I now have some 12º cutter heads so what angle should I be grinding at?
I have attached an article I wrote that may help you have a better understanding of hook angles. I hope this helps you decide, please keep in mind you will have to sharpen the knives again whenever you change angles.
Also can contact Russ about Super helical heads. These are a curved style knife and really do a great job.
I bought these 2 years ago or so with same problems and really cut down my tear out down to 5-10% on a job and very minor if I do see some. Especially noticed it on resawn lumber really helped cut down that issue when I ran mouldings after resawing it in half. Plus the carbide part lets you run a ton of footage between sharpening is a bonus. you can find on his website in his tooling catalog he has available for download. A great source for any tooling,grinding, or template service you may need.
Thanks for the link, I had found than online the other day. It doesn't actually mention anything about grinding angles of a 12º hook angle knife vs a 20º.
I have set up my machine to experiment today running S4S. Bottom and side heads will be as normal with the 20º hook angle cutter heads and my two top heads will have both a 20 and a 12 degree cutter heads, that I have setup to run as inside and outside, not first and second. Both heads at same height.
So my 70mm wide plank will have 35mm on the inside cut with a 20º head and the outside 35mm will be cut with a 12º head.
This should give me a direct visual comparison.
For now both sets of knives are 25 rough and 20 finish grind. Any suggested variations on this?

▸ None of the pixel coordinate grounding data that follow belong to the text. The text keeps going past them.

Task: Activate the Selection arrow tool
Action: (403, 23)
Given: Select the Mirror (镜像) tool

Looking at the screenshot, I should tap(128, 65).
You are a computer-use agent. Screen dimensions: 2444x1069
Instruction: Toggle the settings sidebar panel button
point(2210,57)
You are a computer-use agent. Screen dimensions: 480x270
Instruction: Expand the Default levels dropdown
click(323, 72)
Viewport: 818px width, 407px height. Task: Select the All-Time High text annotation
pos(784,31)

The grinding angles do not change from switching hook angles, but experimenting is always an option. If you are just doing straight knives tilt the grinding wheel 5-10 degrees, it will help in directing the wood chips toward the dust collection. As Shaner mentioned the sheer cut cutter heads work well but... you would have to invest in the whole system, carbide, cutterhead, and a tool rest for your Weinig grinder, a costly, but effective solution. I guess you would have to weigh the cost versus how much trouble you're having.

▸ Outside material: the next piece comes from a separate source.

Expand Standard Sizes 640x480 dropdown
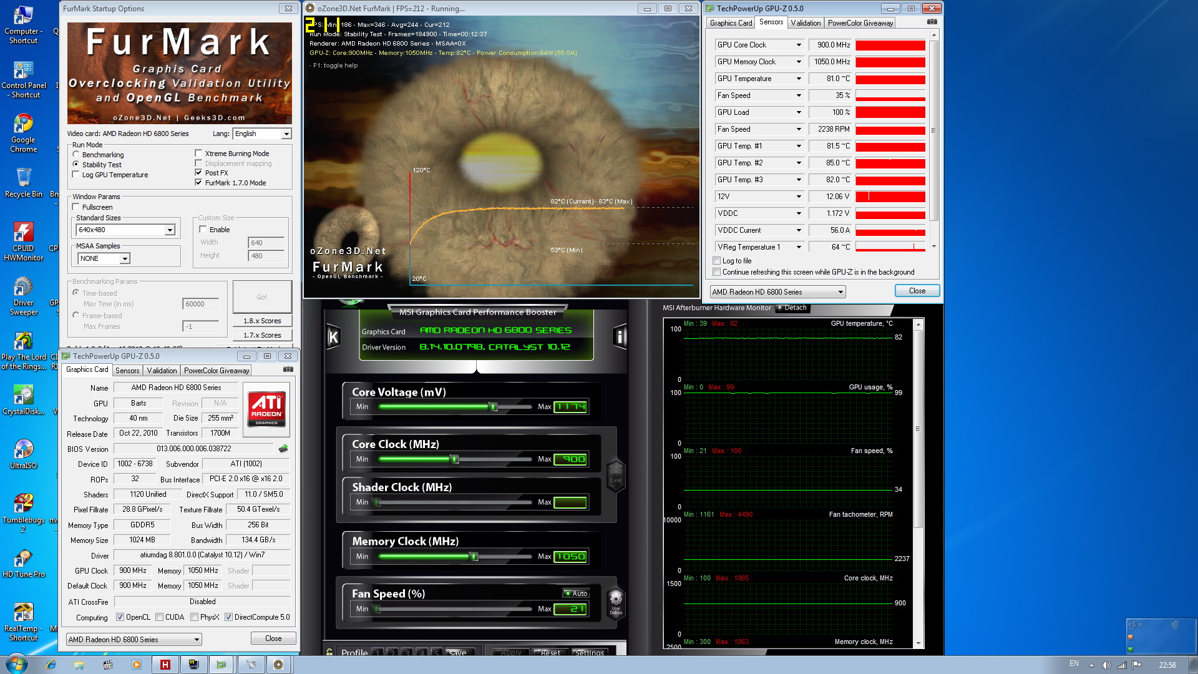1198x674 pixels. click(x=170, y=230)
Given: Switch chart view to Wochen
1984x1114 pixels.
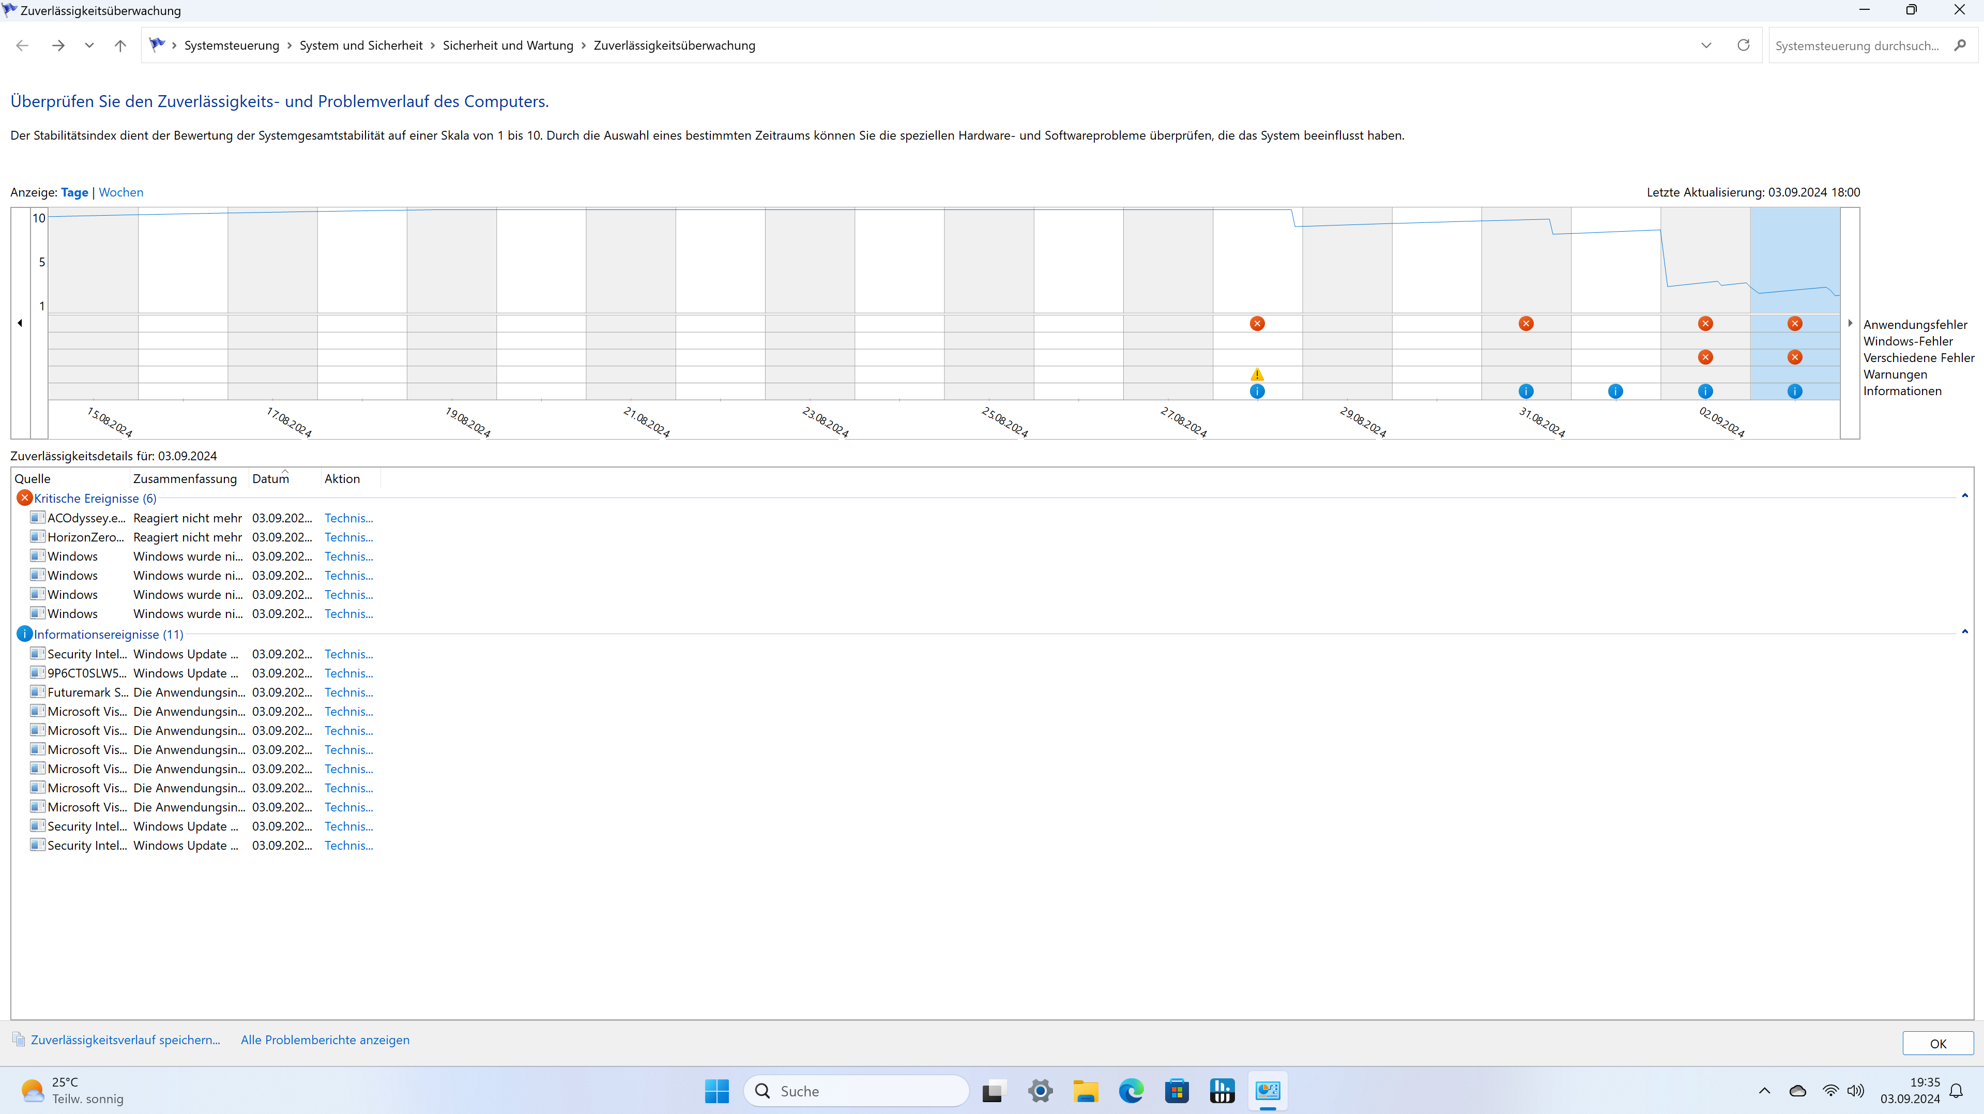Looking at the screenshot, I should click(121, 193).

Take care , Have a great week ahead!
Great results from your test, good job!
Those 12 degree hook angle cutter heads will come in handy some day, it was a wise choice for purchase, those problem, hard to run species drive us all nuts from time to time.
Please use filler stock in the slots you are not utilizing to keep the bore round instead of egg shaped.

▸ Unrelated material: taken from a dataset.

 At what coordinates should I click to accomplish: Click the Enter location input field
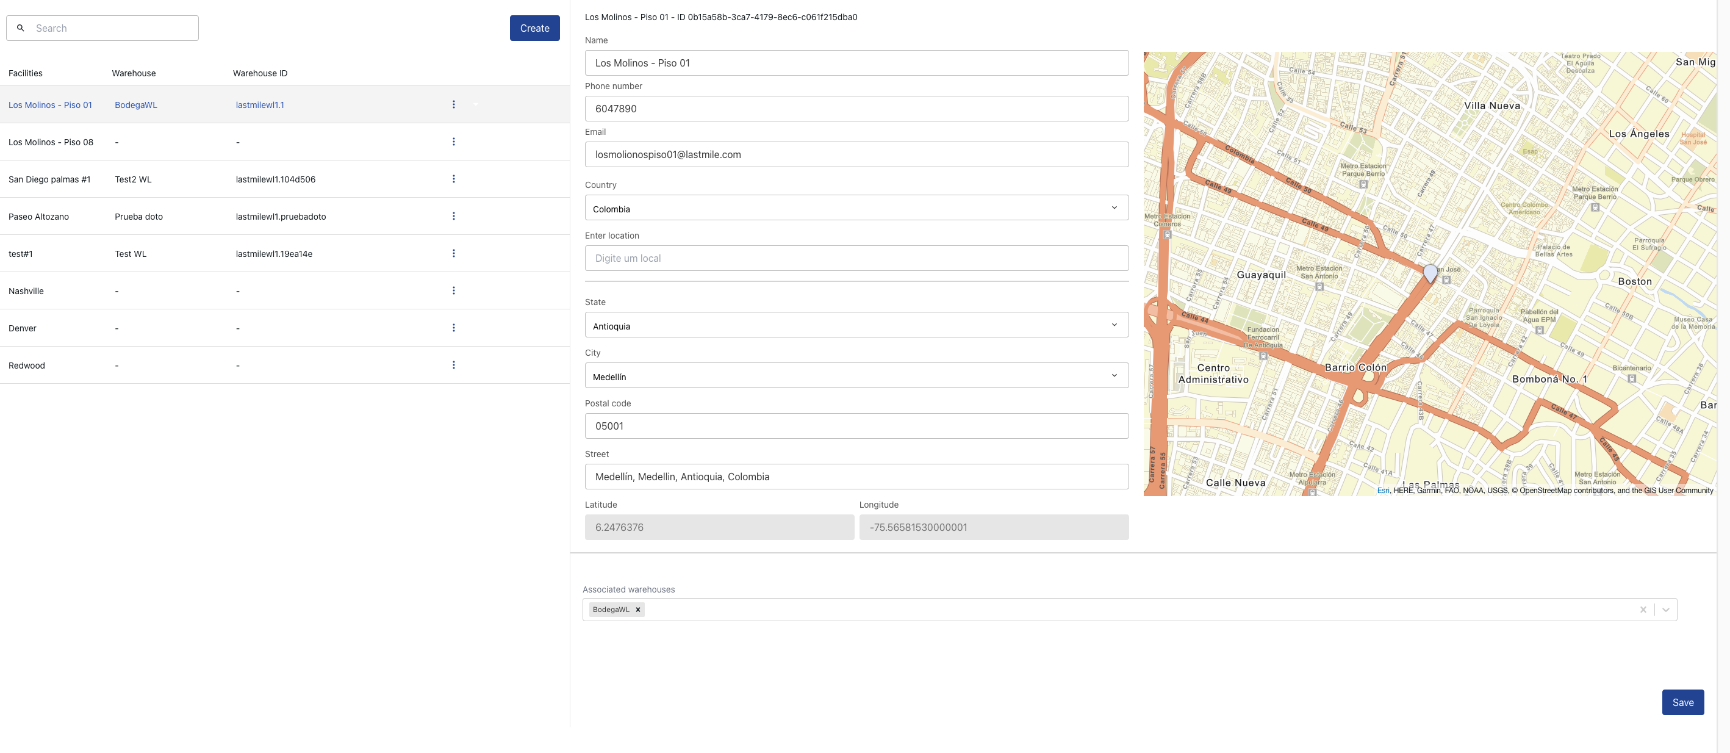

I dont have a bore, all powerlock cutter heads.
I have filler pieces for use with regular steel knives but none thick enough for carbide and their backers. I used a smaller height knife to fill the gap. Done the job for testing but the proper filler pieces are on the shopping list. Thee ever growing shopping list!
First, hard maple has a lot of swirly grain, so you will be "planing against the grain" in small pockets on most pieces. This grain increases tear out.
Second, moisture contents under 7.5% MC mean that the wood fibers are stronger and so do not cut as easily, but rather break out. The wood is more brittle especially when under 6.5% MC at any time during drying and if the kiln exceeded 160 F degrees.
As mentioned, the hook angle is important. A more slender knife means that the knife acts more like a chisel instead of a plow. With swirly grain, a chisel will result in tear out.
With a planer, we can reduce chipping and tearing with the properly set chip breaker.